Chael Sonnen: Great promoter or greatest promoter?

CHICAGO -- "Chael's nuts."

UFC president Dana White started off the press conference with the statement that everyone in MMA has thought, but not said. Sonnen, who walked out with a UFC championship belt and the words, "Undisputed, undefeated!" flowing from his mouth, showed again he is the best promoter in MMA.

White barely had to say anything to promote Saturday's bouts on Fox, because the Sonnen Show took center stage. His opponent on Saturday, Michael Bisping, tried to keep up with Sonnen, but his attempts were futile.

He explained where he picked up the belt ... kind of.

"Well, for those of you who can't see, this is the championship belt that I took from Anderson Silva. In this country, possession is nine tenths of the law. Finders keepers, losers weepers. If he wants it back, he knows where he can find it."
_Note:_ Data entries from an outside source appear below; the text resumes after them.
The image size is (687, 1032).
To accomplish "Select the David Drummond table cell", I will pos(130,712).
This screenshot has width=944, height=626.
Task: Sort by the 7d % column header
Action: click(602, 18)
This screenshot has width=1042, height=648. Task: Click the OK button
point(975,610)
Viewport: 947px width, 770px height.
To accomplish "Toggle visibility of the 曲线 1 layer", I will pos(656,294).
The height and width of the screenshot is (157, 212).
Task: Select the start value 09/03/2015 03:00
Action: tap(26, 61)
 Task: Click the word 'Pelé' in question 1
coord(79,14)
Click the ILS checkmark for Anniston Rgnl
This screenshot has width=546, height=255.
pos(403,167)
"I think you can get it on eBay for $29.99!" Bisping said.

Sonnen even broke into rhyme.

"You're looking at the reflection of perfection. You're looking at the man who gets all your attention. You're looking at the man with the biggest arm. At the man, with the greatest charm, the man in Chicago who will do harm to the guy three doors down."

White, standing between Sonnen and Bisping, couldn't help but smile as Sonnen spit out rhyme after rhyme. He was particularly happy as Sonnen added the time and station of the fights to each exclamation.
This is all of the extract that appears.